Bill: That’s a great question. I definitely felt condemned by them, many times. But Robin, it is almost like they were easy to “write-off” for me. I did not grow up ‘in the church’ so I don’t have this story of leaving the church or being shunned by the church or by my family. In fact, the greatest gift my family gave me was unconditional love and acceptance. I knew they loved and accepted me no matter what. I went to a Bible-based church but it simply did not harp on the issue of homosexuality. So I had space for searching spiritually. But those evangelical voices – even from a distance, I heard them. Yes, I heard them alright. But somehow, I knew that Jesus loved me so I did not really listen to them very seriously. But that was only one voice. The gay liberation voice was also shouting its message – from a distance, I heard that voice as well. It always came across as “anything goes” to me. That’s what bothered me. So I knew that this also was not the Jesus I was discovering in Scripture. So I just put both these extreme “voices” on the side as I pursued my love for Jesus. It is His love and knowing Him that brought me to the place where I surrendered by whole life to Him. What about you?
Robin: Well, I did grow up in the church…my whole life. I got baptized in the church, went on mission trips, married my husband and dedicated all four of our children IN the evangelical church. So as I was telling you, when I left my husband and our four children for Beth, my church basically asked me to leave. I could not even show up without someone yelling at me or telling me what I need to do. It has been quite a painful process.
Bill: So how are your kids doing in the midst of all this?
Robin: Three are fine. My oldest won’t talk to me. I’ve tried to reach out to him but he lives with his father and doesn’t want much to do with me. He’s 13 so that makes it kind of hard for him to handle having a Mom like me right now. I miss him so much. (tears)

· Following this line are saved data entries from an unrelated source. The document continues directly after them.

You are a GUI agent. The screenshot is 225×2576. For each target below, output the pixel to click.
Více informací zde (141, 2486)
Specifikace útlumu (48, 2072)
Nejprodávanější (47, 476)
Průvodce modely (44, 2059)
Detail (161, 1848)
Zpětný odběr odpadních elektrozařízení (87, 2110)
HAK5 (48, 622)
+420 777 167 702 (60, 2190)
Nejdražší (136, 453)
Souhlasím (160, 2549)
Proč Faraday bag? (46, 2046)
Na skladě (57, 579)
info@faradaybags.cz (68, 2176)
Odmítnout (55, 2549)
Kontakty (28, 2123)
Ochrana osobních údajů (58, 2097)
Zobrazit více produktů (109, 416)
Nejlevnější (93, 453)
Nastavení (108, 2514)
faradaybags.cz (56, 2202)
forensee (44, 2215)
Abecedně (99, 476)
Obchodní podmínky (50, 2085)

Bill: Robin, Jesus loves you. Can I say a prayer for you? (we pray) Robin, I want to ask you a question: why did you leave your husband for Beth?
Robin: I finally got tired of the emotional abuse. Even though I grew up in the church, there was emotional abuse in my family – a lot of anger. And so I guess I was destined to marry an angry man. Finally one day, I just realized that I don’t have to take it anymore.
Bill: So did you have any prior same-sex attraction? Or are you bisexual?
Robin: No, it is not about the sex. It’s about the safety and security. Men never were willing to give me what I really needed. Now, I have someone who knows exactly what I need and she is more than willing to give it to me. Trust me, the sex is not the driver for me. I did not want my three daughters growing up thinking that they have to live in an abusive relationship. My ex-husband is a leader in the church but he’s an angry man. I simply could not take it any longer…
Bill: Robin, has anyone in the church ever validated that you were abused?
Robin: Of course not. I was just told that he’s a typical man. That this is how men are. That I should just keep being a good wife and mother.
Bill: Robin, you were abused. I want you to hear that clearly. You were abused. I am so sorry that this happened to you.
Robin: Me too. (tears) I just want my son to know how much I miss and love him. And I’ve been in so much pain over all this. And people just judge, judge, judge. I have to admit that I have used their judgment to justify my relationship. I cannot believe I am telling you this, but it’s true. Until today…until I encountered your ministry…I could just look at evangelicals as bigots. I cannot imagine living without Beth’s love so please do not think that I am just going to get up and leave her. But for the first time, I am realizing that I have much to think about.